Com base na observação preliminar, sabe-se que as zonas mais suscetíveis são as vertentes orientadas a Poente e a Norte, menos capazes de recuperar de precipitação intensa.

"A conjugação entre declive acentuado, perda de cobertura vegetal e características geológicas locais constitui um fator determinante na suscetibilidade à instabilidade", acrescenta o município.

Só após a avaliação será possível perceber o real risco de derrocada, mas foram já determinadas medidas preventivas.

Além do encerramento do Castelo ao público, foi suspenso o trânsito numa das vias que circunda o monumento a norte, a rua Cristiano Cruz.

A intenção é reabrir o Castelo até 22 de maio, Dia do Município, mas tal está condicionado "à conclusão das avaliações de estabilidade e à implementação das medidas de mitigação consideradas necessárias", para garantir "condições de segurança estrutural e geotécnica para visitantes e trabalhadores".

As intervenções a realizar estão dependentes da monitorização em curso, que visa "fundamentar tecnicamente as decisões a tomar" para, depois, avançar com a "identificação de eventuais necessidades de intervenção".

Daí decorre que "não existem [ainda] dados consolidados que permitam estimar os custos de eventual intervenção", que aguarda "um diagnóstico técnico completo".

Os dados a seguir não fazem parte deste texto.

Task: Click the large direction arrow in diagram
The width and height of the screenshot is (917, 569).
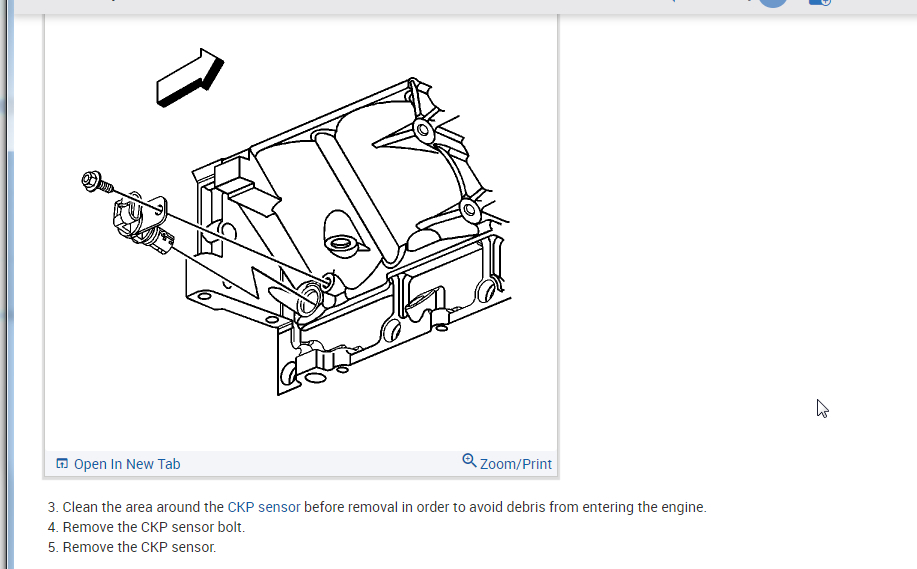Action: pyautogui.click(x=190, y=78)
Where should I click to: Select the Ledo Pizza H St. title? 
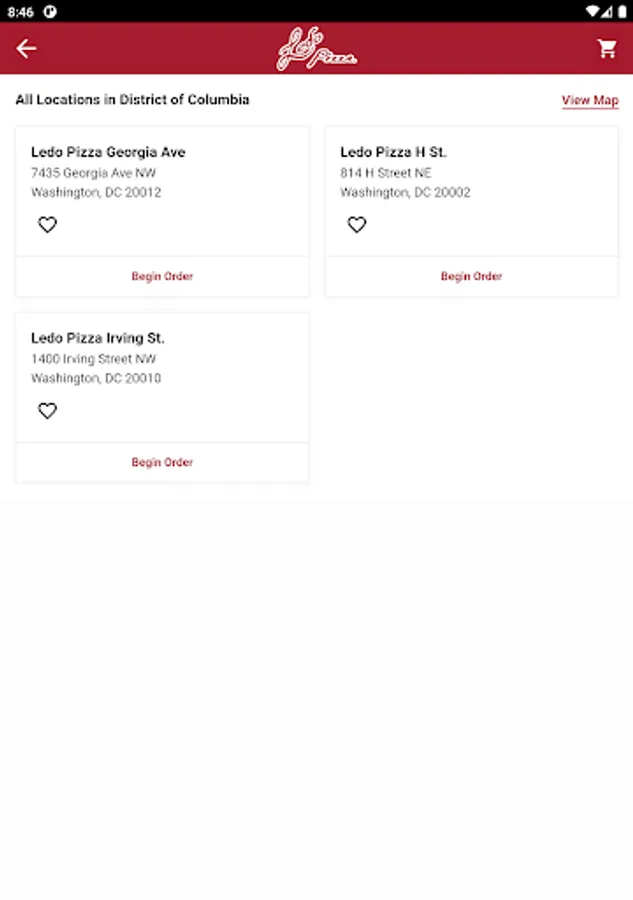[x=393, y=152]
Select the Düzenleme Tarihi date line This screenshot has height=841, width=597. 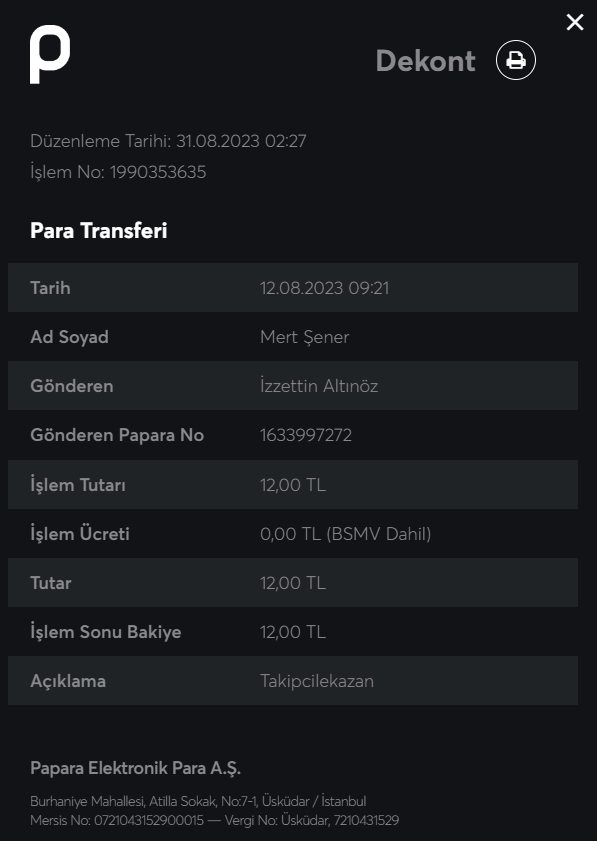[168, 141]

Quanto ao investimento necessário para a recuperação do monumento, apesar de ser gerido pelo município, a Câmara de Leiria frisa que o Castelo de Leiria "é classificado como Monumento Nacional e constitui propriedade do Estado".

Por isso, "neste enquadramento jurídico e patrimonial, cabe ao Estado assegurar as condições necessárias à sua, reabilitação e valorização, incluindo o financiamento das intervenções que se revelem indispensáveis".